Suspension de la Conasysed : Georges Mpaga, Marcel Libama, Nicolas Nguema et Moukagni Iwangou s’indignent

Le vendredi 17 mars courant,  le gouvernement à la surprise générale décidé de suspendre par arrêté du ministre de l’Intérieur n°006/MISPDL toute activité de la Convention nationale des syndicats du secteur éducation (Conasysed). Une annonce qui a suscité non seulement au sein de l’opinion, mais aussi de la société civile des vives réactions.

Pour le président du Réseau des organisations libres de la société civile du Gabon (ROLBG), Georges Mpaga, la mesure de suspension de la Conasysed est une «mesure antidémocratique», soulignant qu’elle vise la  «liquidation de la principale organisation syndicale du secteur de l’éducation la CONASYSED».  Le leader de la société civile a de ce fait, condamné cette «dérive» du gouvernement, tout en signalant que cette décision est «illégale et digne d’un autre âge».

Autre membre de la société civile ayant réagi à cette décision de dissolution de la centrale syndicale de l’éducation, Marcel Libama. Ce dernier a indiquer que «la décision d’interdiction des activités de la CONASYSED constitue à n’en pas douter l’une des mesures les plus graves prises par le gouvernement d’ALI BONGO depuis 2009». Par ailleurs, il a tenu a expliqué que cette décision «frappe au cœur même de notre système politique démocratique instauré aux prix du sang et des larmes par notre vaillant peuple: la mise en cause de l’une des libertés consubstantielles à la démocratie, c’est-à-dire une liberté sans laquelle il n’y a point de démocratie: la liberté d’association». Avant de préciser que cette «mesure viole de plein fouet notre Constitution et les textes internationaux».

Le président de l’Association des parents pour la défense des intérêts des élèves et étudiants (APADIE), Nicolas Nguema, s’est également indigné de la décision du gouvernement qui prononce la suspension de la Conasysed.  La convention n° 87 de l’O.I.T en son article 4 dispose que «les organisations de travailleurs et d’employeurs ne sont pas sujettes à dissolution ou à suspension par voie administrative» précise-t-il, avant de poursuivre : «Cet arrêté qui viole ouvertement le droit international en vigueur au Gabon et notre loi fondamentale met à nu les pratiques autoritaires légendaires du système.

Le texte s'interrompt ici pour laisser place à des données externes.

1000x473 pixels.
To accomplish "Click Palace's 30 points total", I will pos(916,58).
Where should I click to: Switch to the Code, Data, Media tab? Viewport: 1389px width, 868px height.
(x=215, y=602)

L’APADIE soutien les enseignants et exige du gouvernement qu’il ouvre le dialogue pour une sortie de crise sans heurts. Dans deux semaines nous serons en avril, ce qui veut dire qu’on entamera le 7ème mois de grève. Quelle année scolaire va-t-on sauvé avec deux mois de cours ?»   

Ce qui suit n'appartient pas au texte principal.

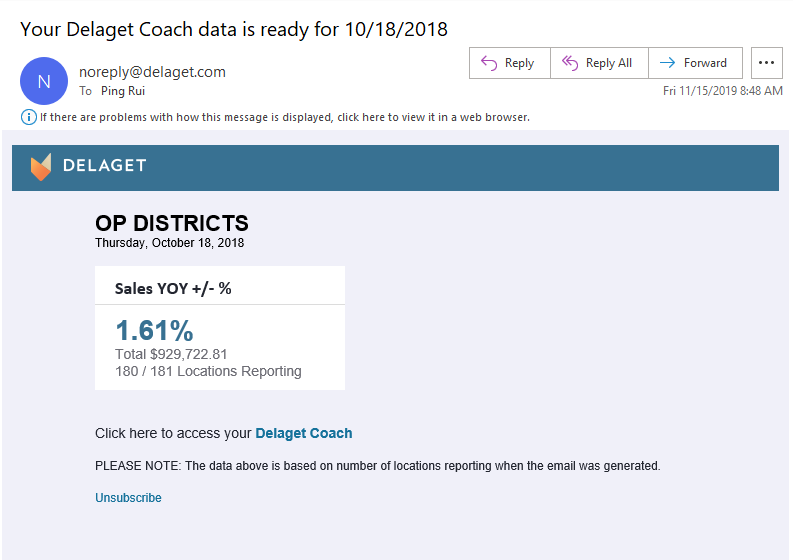Open message in web browser info bar
Viewport: 793px width, 560px height.
coord(285,117)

Du côté des personnalités politique ayant réagi, le président de l’Union du peuple gabonais (UPG), Moukagni Iwangou, qui a rappelé que «sur le caractère inclusif on peut le regretter, mais au delà j’attend de connaitre les motivations». Il s’est donc dit solidaire de l’ensemble des syndicats, «je pense qu’aujourd’hui que dans le domaine de l’éducation, le Gabon est totalement en faillite et je ne pense pas que le problème de l’éducation est celui posé par les partenaire sociaux, je crois que l’éducation est malade de la mauvaise gouvernance du pays» a t-il souligné.